ABOUT THIS EXERCISE → Transcribe the line with "April 2015 (401, 1099)" and all the lines that follow it in the material below, exactly as they stand.

■ ■ ■

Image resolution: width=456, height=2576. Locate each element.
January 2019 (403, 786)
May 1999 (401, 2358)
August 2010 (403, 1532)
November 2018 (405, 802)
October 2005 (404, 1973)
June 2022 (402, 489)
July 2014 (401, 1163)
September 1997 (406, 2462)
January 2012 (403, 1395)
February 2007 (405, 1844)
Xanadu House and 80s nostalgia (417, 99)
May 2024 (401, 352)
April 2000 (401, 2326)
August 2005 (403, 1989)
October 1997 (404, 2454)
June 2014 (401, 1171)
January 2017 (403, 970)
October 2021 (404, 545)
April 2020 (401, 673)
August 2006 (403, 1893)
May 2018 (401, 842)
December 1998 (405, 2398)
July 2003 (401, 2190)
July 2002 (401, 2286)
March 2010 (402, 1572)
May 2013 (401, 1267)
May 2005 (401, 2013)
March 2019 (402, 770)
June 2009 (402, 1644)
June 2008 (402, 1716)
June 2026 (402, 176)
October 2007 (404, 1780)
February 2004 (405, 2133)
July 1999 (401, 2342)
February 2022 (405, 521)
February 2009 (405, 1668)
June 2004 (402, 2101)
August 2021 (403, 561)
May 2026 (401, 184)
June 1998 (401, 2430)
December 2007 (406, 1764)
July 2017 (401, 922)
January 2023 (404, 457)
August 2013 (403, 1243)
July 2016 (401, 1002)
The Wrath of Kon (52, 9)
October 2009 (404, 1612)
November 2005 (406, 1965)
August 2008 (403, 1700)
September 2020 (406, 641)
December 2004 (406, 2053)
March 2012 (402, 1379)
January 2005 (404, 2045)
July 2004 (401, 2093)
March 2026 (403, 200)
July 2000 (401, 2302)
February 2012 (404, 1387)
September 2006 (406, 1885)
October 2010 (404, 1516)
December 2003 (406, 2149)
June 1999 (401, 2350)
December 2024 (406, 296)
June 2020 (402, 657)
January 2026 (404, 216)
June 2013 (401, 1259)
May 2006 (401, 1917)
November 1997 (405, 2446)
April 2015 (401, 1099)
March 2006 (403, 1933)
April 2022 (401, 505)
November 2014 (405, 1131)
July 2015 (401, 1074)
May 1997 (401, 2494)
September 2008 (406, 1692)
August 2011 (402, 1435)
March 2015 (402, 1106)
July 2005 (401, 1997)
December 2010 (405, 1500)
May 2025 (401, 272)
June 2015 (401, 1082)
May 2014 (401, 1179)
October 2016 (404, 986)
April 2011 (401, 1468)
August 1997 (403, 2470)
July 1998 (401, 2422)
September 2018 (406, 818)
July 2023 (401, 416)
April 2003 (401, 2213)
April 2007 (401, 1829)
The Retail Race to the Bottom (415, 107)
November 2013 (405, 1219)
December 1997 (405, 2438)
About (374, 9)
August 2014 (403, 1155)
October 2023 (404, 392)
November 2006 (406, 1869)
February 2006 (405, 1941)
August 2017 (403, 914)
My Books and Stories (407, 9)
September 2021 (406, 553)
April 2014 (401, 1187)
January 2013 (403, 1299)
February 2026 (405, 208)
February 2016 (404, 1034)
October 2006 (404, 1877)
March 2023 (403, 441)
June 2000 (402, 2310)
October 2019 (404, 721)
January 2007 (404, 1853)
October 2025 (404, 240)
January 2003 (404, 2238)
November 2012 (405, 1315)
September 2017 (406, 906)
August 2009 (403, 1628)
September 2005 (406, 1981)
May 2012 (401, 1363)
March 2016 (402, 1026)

■ ■ ■

OUTPUT OF THE TASK →
April 2015 (401, 1099)
March 2006 (403, 1933)
April 2022 (401, 505)
November 2014 (405, 1131)
July 2015 (401, 1074)
May 1997 (401, 2494)
September 2008 (406, 1692)
August 2011 (402, 1435)
March 2015 (402, 1106)
July 2005 (401, 1997)
December 2010 (405, 1500)
May 2025 (401, 272)
June 2015 (401, 1082)
May 2014 (401, 1179)
October 2016 (404, 986)
April 2011 (401, 1468)
August 1997 (403, 2470)
July 1998 (401, 2422)
September 2018 (406, 818)
July 2023 (401, 416)
April 2003 (401, 2213)
April 2007 (401, 1829)
The Retail Race to the Bottom (415, 107)
November 2013 (405, 1219)
December 1997 (405, 2438)
About (374, 9)
August 2014 (403, 1155)
October 2023 (404, 392)
November 2006 (406, 1869)
February 2006 (405, 1941)
August 2017 (403, 914)
My Books and Stories (407, 9)
September 2021 (406, 553)
April 2014 (401, 1187)
January 2013 (403, 1299)
February 2026 (405, 208)
February 2016 (404, 1034)
October 2006 (404, 1877)
March 2023 (403, 441)
June 2000 (402, 2310)
October 2019 (404, 721)
January 2007 (404, 1853)
October 2025 (404, 240)
January 2003 (404, 2238)
November 2012 (405, 1315)
September 2017 (406, 906)
August 2009 (403, 1628)
September 2005 (406, 1981)
May 2012 (401, 1363)
March 2016 (402, 1026)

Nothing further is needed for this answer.